Following a similar theme to past previous films, Zootopia only features one song in its entirety and is first introduced to us by Judy’s iPaw as she rides the train into the heart of Zootopia. It is played again at the films end during the credits in a sort-of-but-really ending to the film itself and features many of the characters singing or dancing along to the singer Shakira, or as she’s known by her Zootopian fursona, Gazelle.
It’s a good song but given the sheer number of visuals the first time we hear it, I paid it very little attention until it was played again at the film’s end. I don’t know if the directors and/or producer had come to a similar conclusion and opted to include the song a second time but it was a good call either way.
Lastly, I’ll wrap up this review with a bit of fun trivia I’ve learned of the film itself. Byron Howard, one of the two directors of the film, wanted to make this film as something of a spiritual successor to Disney’s Robin Hood whereas the film’s producer, Clark Spencer was inspired by Disney’s The Jungle Book.
As I hinted earlier in my brief description of Little Rodentia, there are many places and items that are spoofs of real world equivalents including such things as Preyda (Prada), Targoat (Target), iPaw (iPod/iPad), MuzzleTime (FaceTime), Hoof Locker (Foot Locker), and Trader Doe’s (Trader Joe’s). The real breadwinner of spoofing occurs with the weasel thief Duke Weaselton, so named for another character played by his voice actor, and his pirated DVDs that include such gems as…
Pig Hero 6, Wrangled, Wreck-It Rhino, and even a few yet-to-be-released titles like Meowana & Giraffic.
Last, but certainly not least, in this short list of trivia, there’s an interesting choice made for the film for its international release. There’s a part in the film where two news anchors are speaking and while one of them is always a female leopard, the other one is different based on which part of the world the film is being shown in.
For us in America, Canada & France the second anchor-animal is a moose, in Japan it’s a tanuki, in China a giant panda, in South America a jaguar, in Australia and New Zealand it’s a koala, and in jolly old England a corgi. They even went so far as to get actual reports/presenters to voice their animal counterparts and for some, like the moose, even gave them a spoofed version of theirs voice actor’s name.
Overall, I give Zootopia a solid ten out of five stars. It is by far my favorite film of the CGI generation of Disney Animated Films, not including those done by Pixar because that’s an entirely different studio in question.
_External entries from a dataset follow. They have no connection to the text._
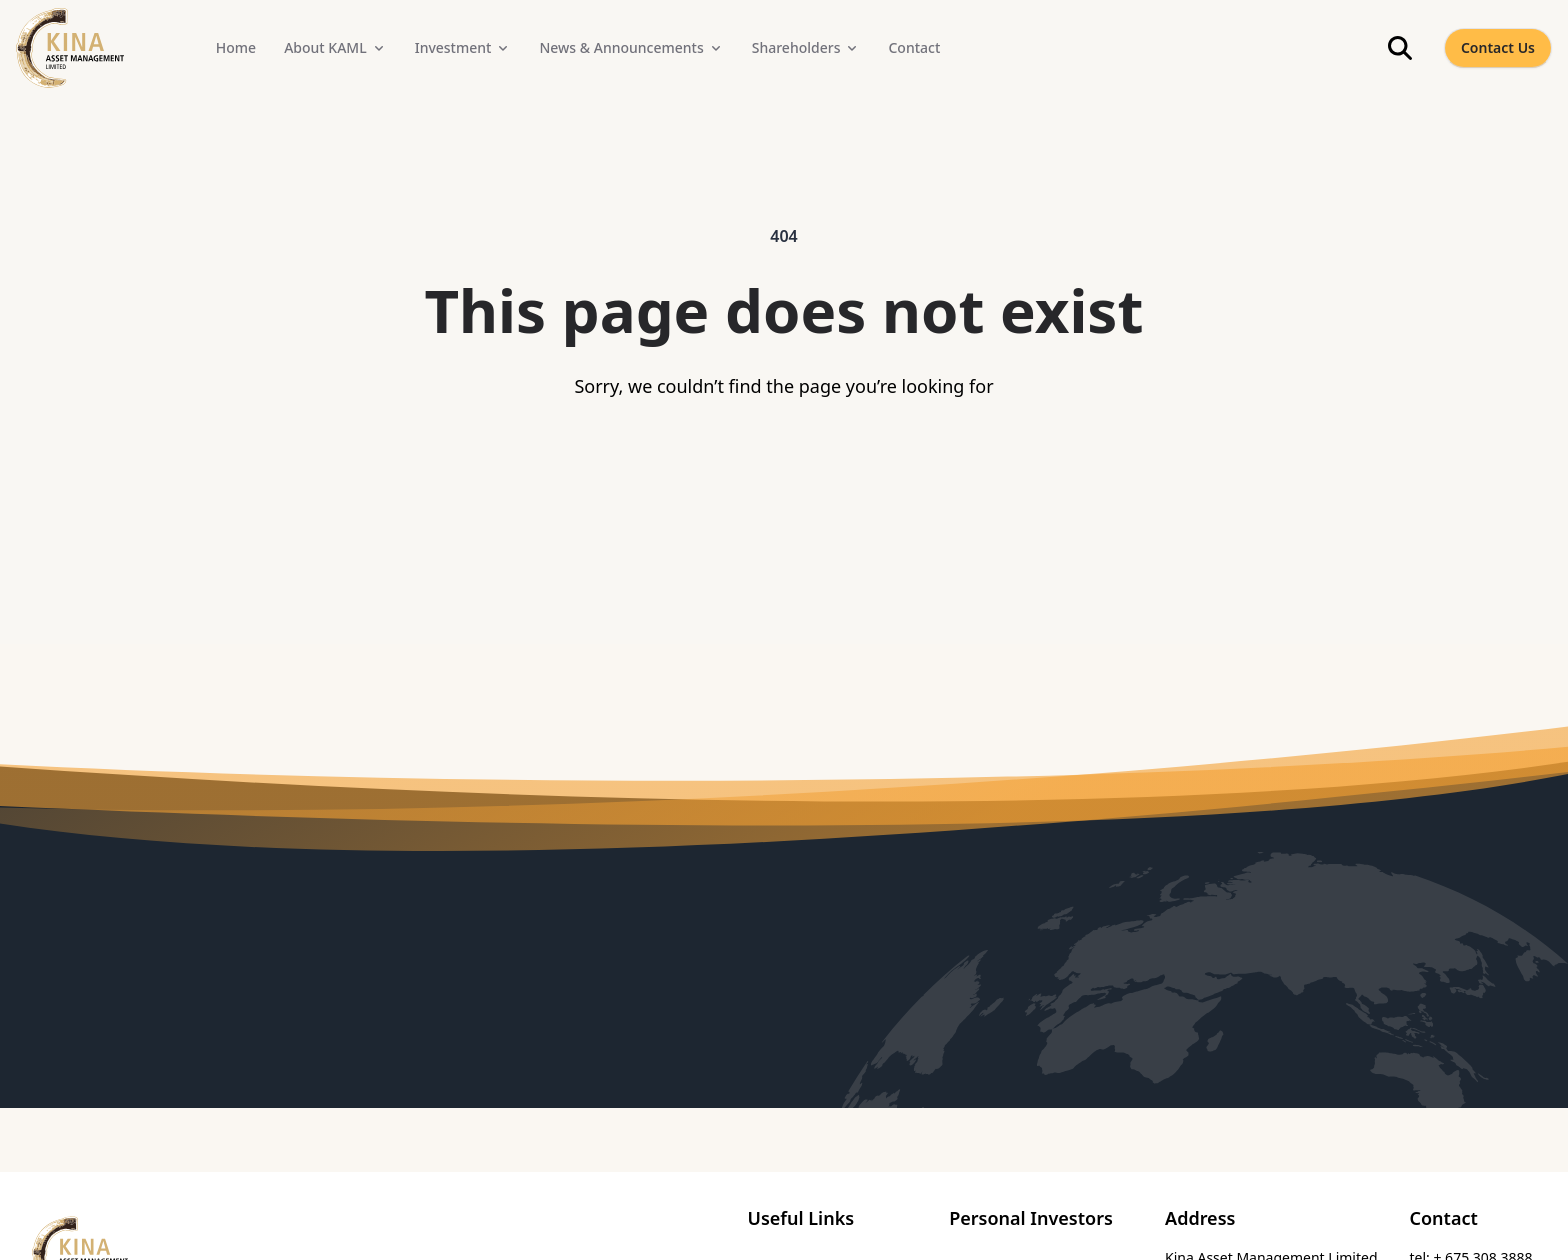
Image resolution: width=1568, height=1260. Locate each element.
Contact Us (1498, 47)
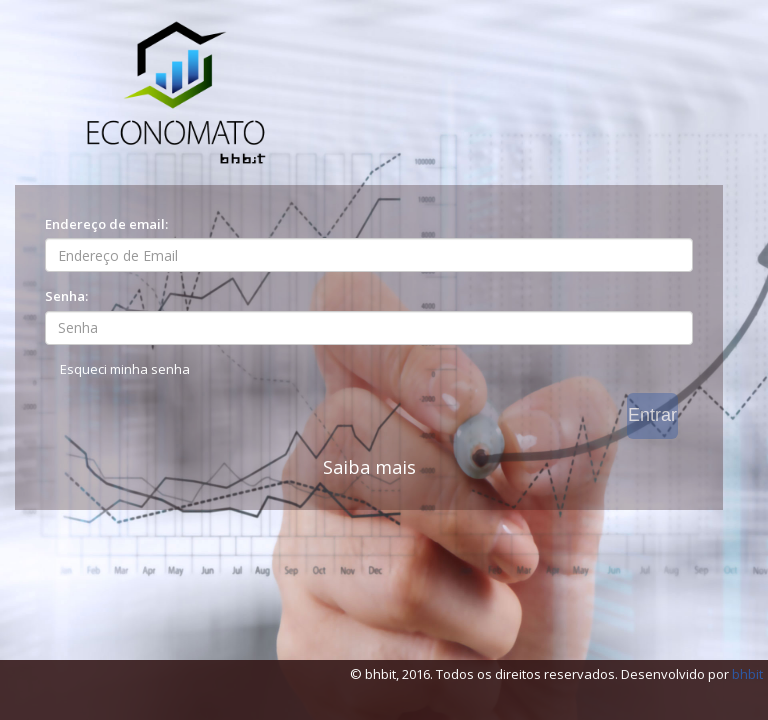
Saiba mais (369, 467)
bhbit (747, 674)
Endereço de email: (106, 224)
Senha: (66, 296)
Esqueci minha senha (125, 369)
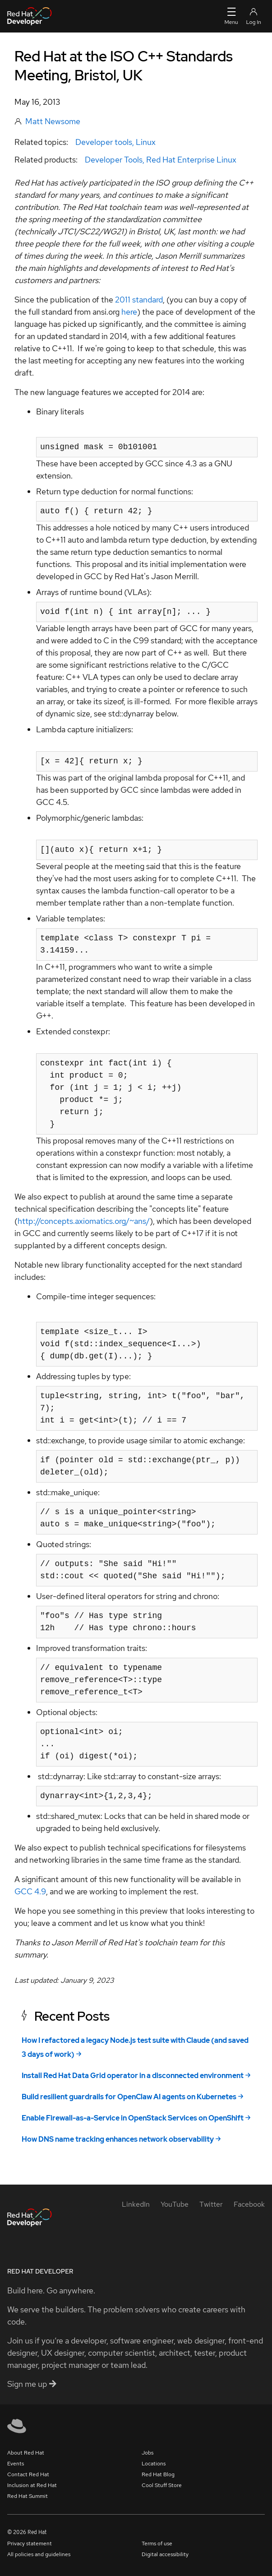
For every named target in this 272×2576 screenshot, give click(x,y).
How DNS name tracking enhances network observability (118, 2139)
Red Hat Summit (27, 2496)
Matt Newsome (52, 121)
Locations (154, 2463)
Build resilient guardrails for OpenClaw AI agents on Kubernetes (129, 2097)
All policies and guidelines (38, 2554)
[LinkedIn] (136, 2204)
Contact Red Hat (28, 2474)
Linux (146, 142)
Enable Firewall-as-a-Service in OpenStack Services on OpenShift (133, 2118)
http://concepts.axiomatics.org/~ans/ (84, 1221)
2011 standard (139, 299)
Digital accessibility (165, 2554)
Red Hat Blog (158, 2474)
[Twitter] (211, 2204)
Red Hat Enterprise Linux (191, 159)
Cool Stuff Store (162, 2485)
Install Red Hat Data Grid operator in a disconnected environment (133, 2075)
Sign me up (31, 2384)
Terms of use (157, 2543)
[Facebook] (249, 2204)
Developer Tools (114, 159)
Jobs (147, 2452)
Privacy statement (29, 2543)
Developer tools (103, 142)
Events (15, 2463)
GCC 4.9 (30, 1891)
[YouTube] (175, 2204)
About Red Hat (25, 2452)
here (129, 312)
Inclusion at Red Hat (32, 2485)
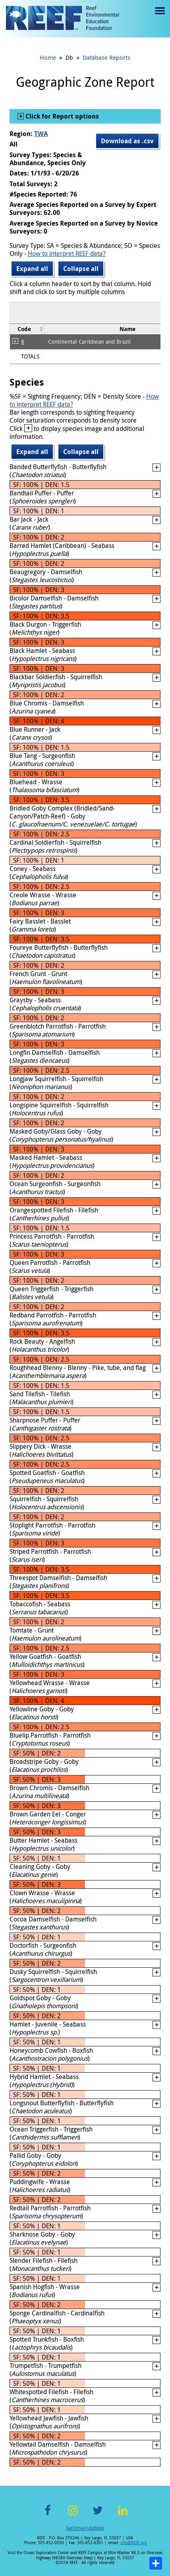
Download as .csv (127, 140)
Is it a movie for kids though? Eh… kind of sort of. This is essentially a buddy-cop film and is certainly bright and colorful enough for any child to enjoy but the true message, and some of the darker moments, will either fly right over their heads or scare the freaking daylights out of them. This film had a jump scare, a honest-to-goodness, jump scare that actually startled me, which hasn’t happened in a long while let me tell you.
I’ve heard people have been comparing this film to The Lion King and in a way, yes, it certainly can be acclaimed to match it in many ways but that’s an unfair comparison to make. Aside from the generational differences between the two films, we’re talking a entirely different story and moral message between them. If you go see Zootopia, go see it with the idea that you’re about to watch another Disney gem but decide how much it shines in your heart only after you’ve seen its brilliance for yourself.